I love me a good Nicoise salad, especially when the temperature is supposed to soar over the 100 degree mark on the thermometer. So I decided to make it this week for dinner, including poaching the tuna in olive oil for the tuna confit.
So what makes a good Nicoise you ask?
Starting in the far upper left and continuing around snakelike: bibb lettuce, chopped egg whites, chopped egg yolks, Nicoise olives (in my case I used Kalamata because I can’t find Nicoise in Durham at the moment, and the Kalamata worked just fine), vinaigrette (red or white wine works), haricots vert (yes, I can find haricots vert but not nicoise olives – go figure), large diced Yukon potatoes, grape tomatoes, julienned red onion, anchovies, capers and tuna.
For the tuna I used a fairly basic recipe. Mix together 1 tbsp kosher salt, 1.5 tsp sugar, .5 tsp red chili flakes and 1 tsp black pepper then rub the tuna all over (about 2 pounds of tuna – I used a pound and a half cut into 4 pieces). Cover and put in the fridge for four hours.
At the end of four hours put the tuna in a pan large enough to hold it in one layer, along with the zest of 1 orange, 1 lemon, a few sprigs of thyme, about a teaspoon of whole coriander seed and about half a teaspoon of whole black peppercorn.

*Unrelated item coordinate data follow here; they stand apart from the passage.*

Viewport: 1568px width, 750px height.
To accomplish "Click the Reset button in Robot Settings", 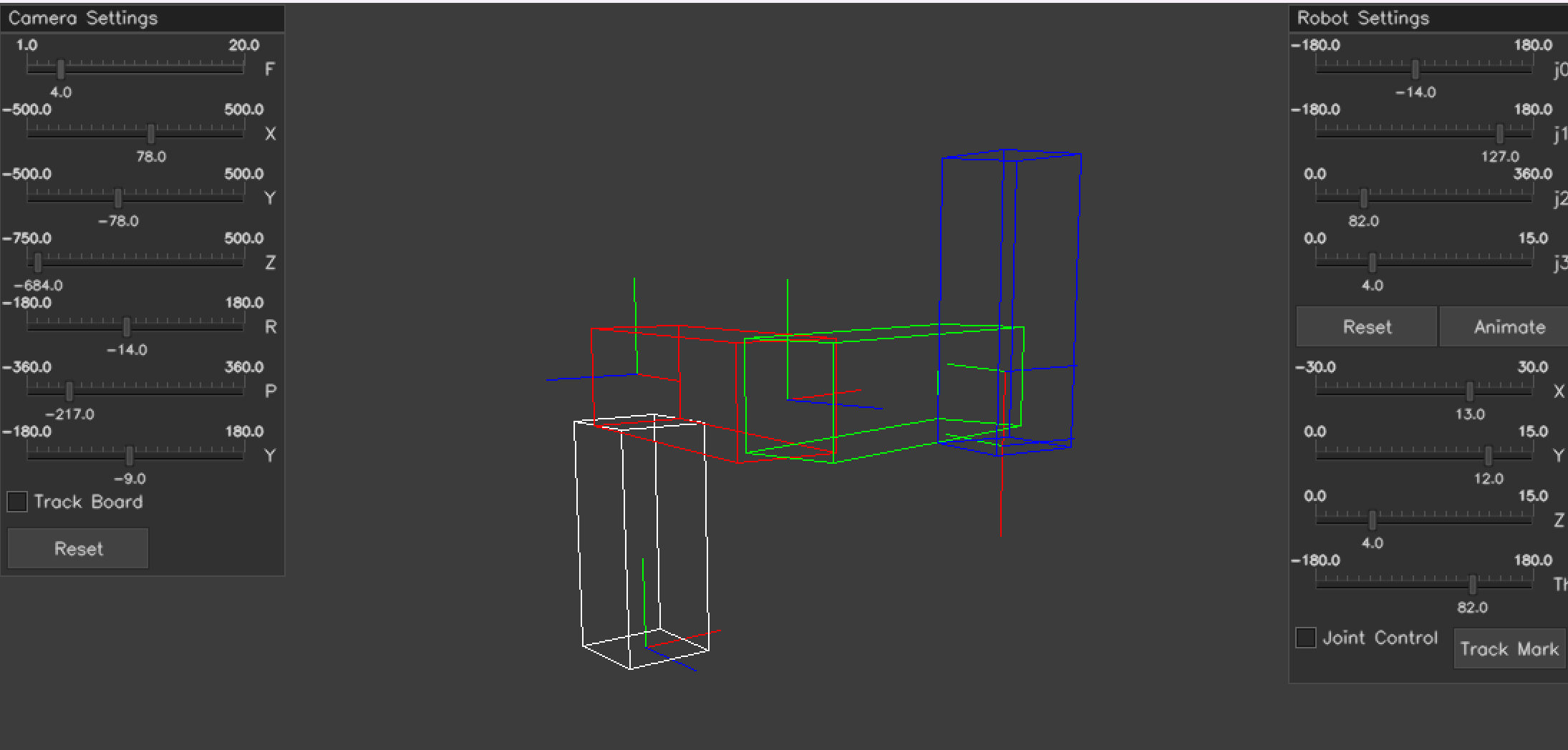I will pyautogui.click(x=1366, y=326).
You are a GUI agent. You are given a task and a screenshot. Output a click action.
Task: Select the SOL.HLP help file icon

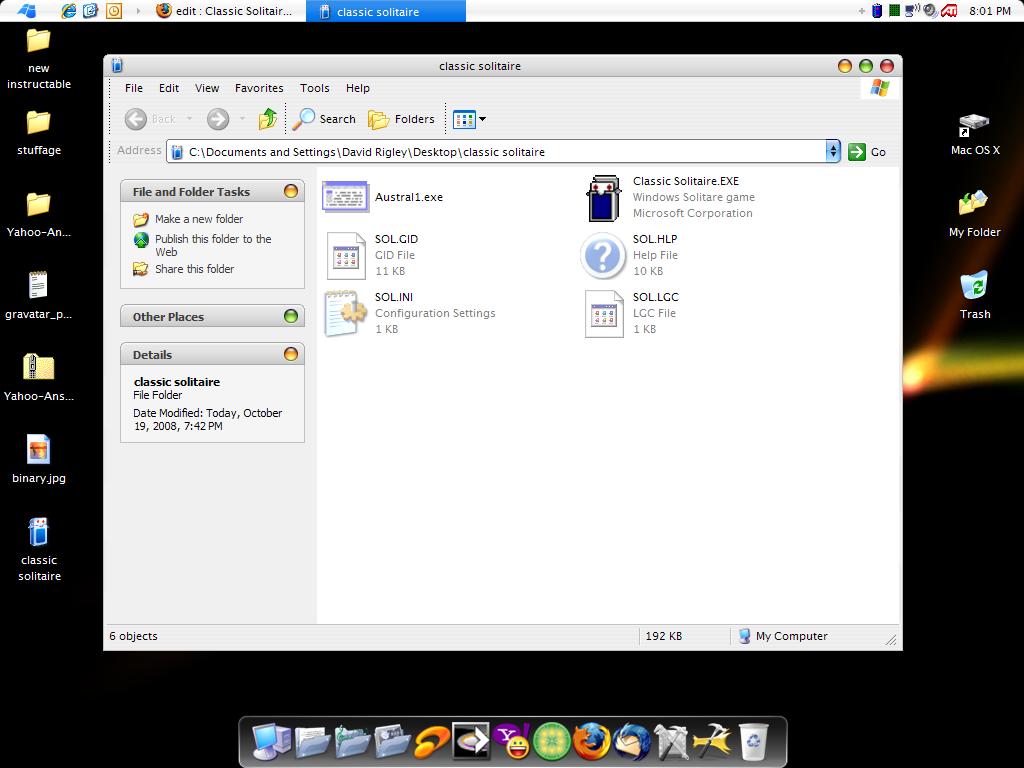tap(603, 256)
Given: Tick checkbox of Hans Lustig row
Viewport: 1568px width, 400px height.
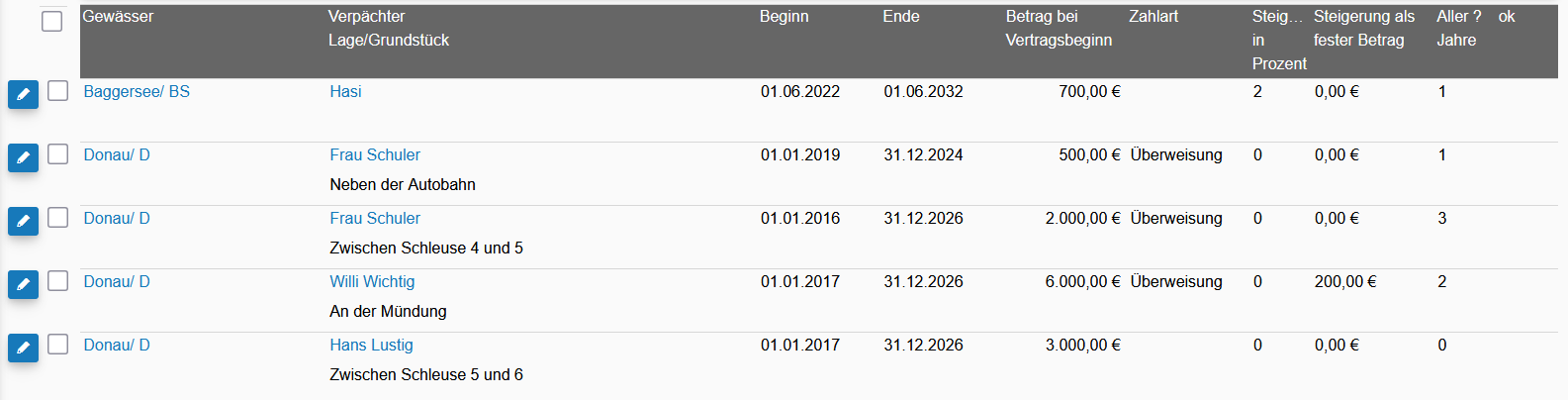Looking at the screenshot, I should click(x=58, y=344).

I cooked mine for about 50 minutes. Check occasionally to make sure that your oil isn’t boiling and that it’s still covering the tuna completely. If not, pour more oil in and turn the heat down by 10-15 degrees. To make sure it’s done just test with a fork that the tuna is flaking and cooked all the way through:
To compose the salad, I like to toss all the veggies with the vinaigrette, and I like to place the haricots underneath the bibb. Other than that it’s not a super composed salad, even though I’ve certainly made it that way depending on where I’ve worked. Obviously the tuna should sit on top and if you opt for the anchovies, I like to put those on top of the tuna.
And it should go without saying that as you toss anything with the vinaigrette you should be seasoning it.